To get a sentiment reading of the forums, Radian6 currently only allows you to hand-code each post and mark them as positive or negative – such a burdensome task that it’s really a non-starter for most marketers. Automating the sentiment categorization task is something Crimson Hexagon has made their point of differentiation (see why this is critical for marketers), while Radian6 noted that automated classification of post sentiment is scheduled for July of this year. So we wait, but relish the thought that the technology (ideally some combination of Radian6 tools and Crimson Hexagon methodology) is nearly here.

3 thoughts on “A Funny Thing Happened on the Way to Measuring the Forum: Radian6 Workflow and the Missing Sentiment”

  1. Hi Eric,

    Thanks so much for this comprehensive drill-down. You’re right that automated sentiment is coming from us in the next few weeks. The trick of course is that no automated sentiment is yet perfect (we English-speaking humans have a complex language, don’t we?), but it’ll at least give you a head start with a first pass at the information so you can refine it based on your human filters.

    Appreciate some of your other comments and suggestions, and we’re always open to feedback on how to make the platform better. Thanks very much for taking the time to write this up, and please reach out anytime.

    Cheers,
    Amber Naslund
    Director of Community, Radian6
    @ambercadabra

  2. Hello Eric: I agree that word clouds are best used to identify issues rather than sentiment. Amber is also right, machine scoring of sentiment is just not perfect. Our testing has found that humans agree with each other about 85% of the time, machines do a little worse, but that for brands with more than a few dozen mentions a week a directional estimate of sentiment is really, really valuable.

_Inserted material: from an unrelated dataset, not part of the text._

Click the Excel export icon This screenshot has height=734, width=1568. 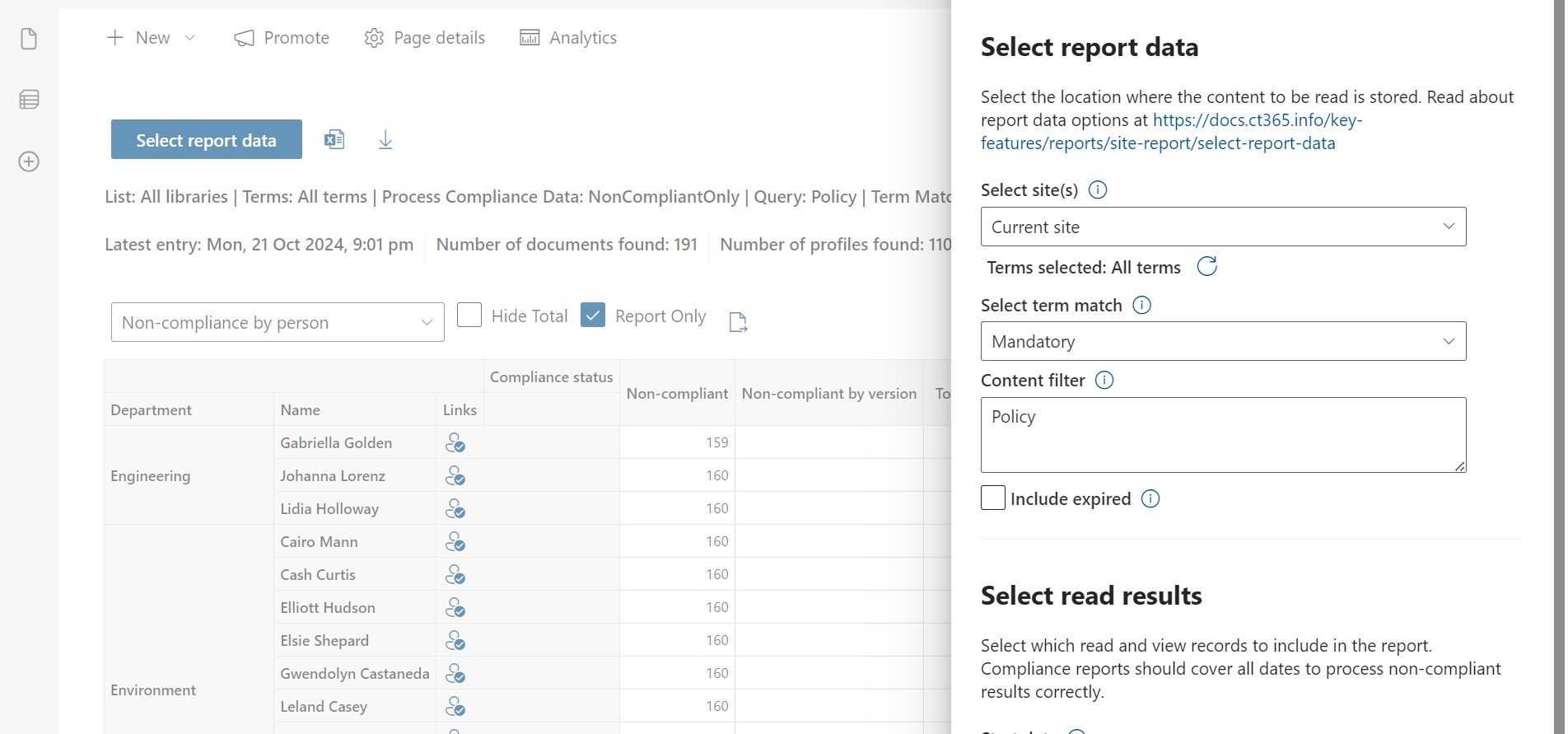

    One important thing to note about sentiment ratings is whether they are about the whole post or the specific thing or person within the post. For instance, a post that says “I usually hate shopping at Target but the Go International line is too cute to resist” is positive about Go International- but not about Target. At Scout Labs we focus on entity specific sentiment, not positive and negative words counts, for this very reason. Users can correct machine estimates if absolute precision is required, and many do, which helps us to find words like “suxxxx!!!!!!” which we believe connotes negative sentiment and makes our dictionary powered algorithms much better over time. Come try it out and see how it works, we offer free trials to one and all.

    Best, Margaret Francis
    VP Product Scout Labs
    info@scoutlabs.com

  3. Good post Eric.

    As my friends above point out, this is tricky stuff. Each of us has very smart people working on the problem of how to infer sentiment from unstructured commentary, and Margaret is right to point out the theoretical limits of any system that approaches this problem through the words themselves.

    Crimson Hexagon is unique in approaching it through numbers, though, or more properly though numerical representations of this same text. Doing so reveals patterns beyond even what is readily discernible by human beings, enabling us not only to diagnose the “black and white” tones of sentiment with unmatched accuracy, but to paint a picture in the many “colors” of a conversation, for each theme, thought or emotion present.